Applicant is required to either show where the support for limitations (1) and (2) can be found in the Applicant’s specification or cancel the new matter.
Claim Rejections - 35 USC § 101
35 U.S.C. § 101 reads as follows:
Whoever invents or discovers any new and useful process, machine, manufacture, or composition of matter, or any new and useful improvement thereof, may obtain a patent therefor, subject to the conditions and requirements of this title.
Claims 1-20 are rejected under 35 USC § 101 because they are directed to non-statutory subject matter.

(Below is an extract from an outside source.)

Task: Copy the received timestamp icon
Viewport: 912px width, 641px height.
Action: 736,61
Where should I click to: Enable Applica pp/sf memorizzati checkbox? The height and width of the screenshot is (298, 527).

The rationale for this finding is explained below.
The Supreme Court in Mayo laid out a framework for determining whether an applicant is seeking to patent a judicial exception itself or a patent-eligible application of the judicial exception. See Alice Corp., 134 S. Ct. at 2355,110 USPQ2d at 1981 (citing Mayo, 566 U.S. 66, 101 USPQ2d 1961). This framework, which is referred to as the Mayo test or the Alice/Mayo test (“the test”), is described in detail in Manual of Patent Examining Procedure (”MPEP”) (see MPEP § 2106(III) for further guidance). The step 1 of the test: It need to be determined whether the claims are directed to a patent eligible (i.e., statutory) subject matter under 35 USC § 101. Step 2A of the test: If the claims are found to be directed to a statutory subject matter, the next step is to determine whether the claims are directed to a judicial exception i.e., law of nature, natural phenomenon, and abstract idea (Prong 1). If the claims are found to be directed to an abstract idea, it needs to be determined whether the claims recite additional elements that integrate the judicial exception into a practical application (Prong 2). Step 2B of the test: If the claims are directed to a judicial exception, the next and final step is to determine whether the claims recite additional elements that amount to significantly more than the judicial exception.
Step 1 of the Test:
When considering subject matter eligibility under 35 USC § 101, it must be determined whether the claim is directed to one of the four statutory categories of invention, i.e., process, machine, manufacture, or composition of matter. Here, the claimed invention of claims 1-7 is a system, and, thus, one of the statutory categories of invention. Further, the claimed invention of claims 8-13 is a series of steps, which is method (i.e., a process), which is also one of the statutory categories of invention. Still further, the claimed invention of claims 14-20 is one or more non-transitory computer-readable media, which is also one of the statutory categories of invention.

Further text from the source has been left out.